Pisania nie było bardzo długo, aż prawie odwykłem.
Albo przywykłem. Do niepisania.
Nie było czasu, bo byłem zajęty przywykaniem.
W sumie duża część dorosłości, tej cebulowatej, to przywykanie.
Ale nie przyszedłem państwu narzekać, na szczęście pojawił się impuls do napisania.
Trzeba się cieszyć nim póki gorący i kuć słowo.
Niepisanie, przywykanie, chorowanie, niefotografowanie (2 miesiące).
A dziś pomyślałem, że może po prostu nauczyłem się żyć z depresją, tak, że ona mi nie przeszkadza.
[Ułożyłem nawet dowcip: Psychiatra spotyka na ulicy swojego wieloletniego pacjenta i pyta: - I co tam u Pana słychać? - A jakoś leci. Nadal mam depresję, ale już nie przeszkadza mi ona cieszyć się życiem.]
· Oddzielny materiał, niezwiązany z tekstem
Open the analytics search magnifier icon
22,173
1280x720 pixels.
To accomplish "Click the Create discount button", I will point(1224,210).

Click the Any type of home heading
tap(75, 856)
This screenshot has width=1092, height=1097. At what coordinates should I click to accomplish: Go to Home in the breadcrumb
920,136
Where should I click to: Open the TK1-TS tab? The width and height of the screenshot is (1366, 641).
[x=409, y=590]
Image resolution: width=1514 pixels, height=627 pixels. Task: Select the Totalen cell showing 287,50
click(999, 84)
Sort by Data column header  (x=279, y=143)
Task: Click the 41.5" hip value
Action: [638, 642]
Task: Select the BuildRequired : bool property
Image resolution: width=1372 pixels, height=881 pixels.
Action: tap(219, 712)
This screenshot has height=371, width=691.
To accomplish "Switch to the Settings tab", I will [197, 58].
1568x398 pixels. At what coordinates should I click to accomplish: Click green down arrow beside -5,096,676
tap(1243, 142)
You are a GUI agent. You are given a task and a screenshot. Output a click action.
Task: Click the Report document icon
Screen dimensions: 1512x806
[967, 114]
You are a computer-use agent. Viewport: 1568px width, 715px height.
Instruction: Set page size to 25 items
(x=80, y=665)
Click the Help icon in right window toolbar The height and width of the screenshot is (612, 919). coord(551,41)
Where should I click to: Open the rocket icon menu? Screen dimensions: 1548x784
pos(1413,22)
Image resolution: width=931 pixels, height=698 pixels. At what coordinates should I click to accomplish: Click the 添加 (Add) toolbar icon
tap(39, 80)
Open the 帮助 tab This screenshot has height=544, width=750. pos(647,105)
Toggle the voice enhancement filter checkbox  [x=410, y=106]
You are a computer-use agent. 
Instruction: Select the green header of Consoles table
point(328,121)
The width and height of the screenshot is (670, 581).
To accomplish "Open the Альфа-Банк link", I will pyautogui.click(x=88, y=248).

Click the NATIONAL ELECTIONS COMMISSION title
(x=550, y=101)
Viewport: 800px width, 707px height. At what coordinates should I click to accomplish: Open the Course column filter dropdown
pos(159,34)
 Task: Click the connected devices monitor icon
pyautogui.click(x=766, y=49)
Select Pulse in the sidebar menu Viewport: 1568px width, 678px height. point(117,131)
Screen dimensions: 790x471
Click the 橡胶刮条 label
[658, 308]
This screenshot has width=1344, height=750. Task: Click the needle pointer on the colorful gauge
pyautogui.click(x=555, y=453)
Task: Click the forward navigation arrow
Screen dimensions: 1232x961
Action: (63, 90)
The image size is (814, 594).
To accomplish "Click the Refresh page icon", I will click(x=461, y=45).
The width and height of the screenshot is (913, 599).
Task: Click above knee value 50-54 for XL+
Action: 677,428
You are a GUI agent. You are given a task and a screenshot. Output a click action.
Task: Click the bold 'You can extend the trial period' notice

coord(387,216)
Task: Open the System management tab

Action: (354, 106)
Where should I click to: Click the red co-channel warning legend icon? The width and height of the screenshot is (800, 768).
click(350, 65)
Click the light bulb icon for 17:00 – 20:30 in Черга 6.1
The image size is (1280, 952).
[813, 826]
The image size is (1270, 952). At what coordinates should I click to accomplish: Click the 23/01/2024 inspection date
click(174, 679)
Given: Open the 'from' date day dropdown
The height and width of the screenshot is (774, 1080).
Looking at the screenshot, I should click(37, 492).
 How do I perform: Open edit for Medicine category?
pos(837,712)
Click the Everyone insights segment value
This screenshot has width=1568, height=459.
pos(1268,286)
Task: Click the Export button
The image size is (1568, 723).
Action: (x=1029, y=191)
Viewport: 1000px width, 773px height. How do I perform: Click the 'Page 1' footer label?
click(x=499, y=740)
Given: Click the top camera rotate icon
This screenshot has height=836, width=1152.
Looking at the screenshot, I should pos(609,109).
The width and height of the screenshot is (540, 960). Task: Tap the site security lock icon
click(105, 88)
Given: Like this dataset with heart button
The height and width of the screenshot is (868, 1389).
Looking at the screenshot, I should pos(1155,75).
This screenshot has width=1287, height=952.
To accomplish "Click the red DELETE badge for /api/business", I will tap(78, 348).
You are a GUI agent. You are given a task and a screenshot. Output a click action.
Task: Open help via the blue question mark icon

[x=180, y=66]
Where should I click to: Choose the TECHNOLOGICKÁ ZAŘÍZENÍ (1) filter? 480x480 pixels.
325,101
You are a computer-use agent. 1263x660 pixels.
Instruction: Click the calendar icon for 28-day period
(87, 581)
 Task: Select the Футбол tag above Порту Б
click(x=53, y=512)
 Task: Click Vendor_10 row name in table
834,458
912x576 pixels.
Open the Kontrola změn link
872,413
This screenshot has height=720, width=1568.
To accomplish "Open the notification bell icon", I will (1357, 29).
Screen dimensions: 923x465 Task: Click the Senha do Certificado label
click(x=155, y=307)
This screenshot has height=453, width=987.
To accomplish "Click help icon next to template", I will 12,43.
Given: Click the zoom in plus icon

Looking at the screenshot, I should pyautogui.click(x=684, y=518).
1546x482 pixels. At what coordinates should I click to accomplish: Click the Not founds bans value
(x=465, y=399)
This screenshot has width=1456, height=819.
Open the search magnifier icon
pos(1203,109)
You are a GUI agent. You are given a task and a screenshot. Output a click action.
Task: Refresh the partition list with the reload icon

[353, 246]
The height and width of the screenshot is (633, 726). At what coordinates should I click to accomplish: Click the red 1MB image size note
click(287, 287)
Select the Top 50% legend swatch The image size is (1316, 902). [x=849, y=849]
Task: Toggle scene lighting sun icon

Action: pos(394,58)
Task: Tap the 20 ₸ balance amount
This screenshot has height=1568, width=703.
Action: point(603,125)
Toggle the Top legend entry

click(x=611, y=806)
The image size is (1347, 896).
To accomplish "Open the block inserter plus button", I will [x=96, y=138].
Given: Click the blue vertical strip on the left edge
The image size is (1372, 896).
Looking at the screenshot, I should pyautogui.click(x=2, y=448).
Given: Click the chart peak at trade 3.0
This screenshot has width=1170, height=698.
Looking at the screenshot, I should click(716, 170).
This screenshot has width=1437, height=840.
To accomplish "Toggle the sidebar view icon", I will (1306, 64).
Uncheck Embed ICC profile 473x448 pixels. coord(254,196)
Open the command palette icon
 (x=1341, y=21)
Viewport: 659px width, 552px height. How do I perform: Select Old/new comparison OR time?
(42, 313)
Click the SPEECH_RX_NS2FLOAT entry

Chyba nawet zanim Tomasz. napisał mi.
A Tomasz napisał mi, że spotkał na przystanku autobusowym w swej rodzinnej miejscowości kolegę z podstawówki i ten kolega wyjął nóż i zaczął podcinać sobie żyły, które już były pokrojone, pod rękawem miał pełno krwi, jak się okazało czekał na karetkę, która miała odwieźć go do szpitala psychiatrycznego.
Ogarniasz to? Zapytał Tomasz. Ogarniać nie ogarniam, ale ja się takim ludziom jakoś bardzo nie dziwię, myślę że ich rozumiem a na pewno rozumiem dlaczego to zrobili/robią/będą robić.
Chociaż pierwsze słowa, którymi Tomaszowi odpisałem brzmiały: "zawsze to jakieś pocieszenie, że my jeszcze tak nie skończyliśmy"
Tak więc to że ciesze się tym, i tamtym, "to jeszcze nic nie znaczy i o niczym nie świadczy".
Pora pogrzebać w mroku, który jest w nas.
Każdego ranka, każdej nocy
Dla męki ktoś na świat przychodzi.
Jedni się rodzą dla radości,
Inni dla nocy i ciemności.
Follow the black rabbit.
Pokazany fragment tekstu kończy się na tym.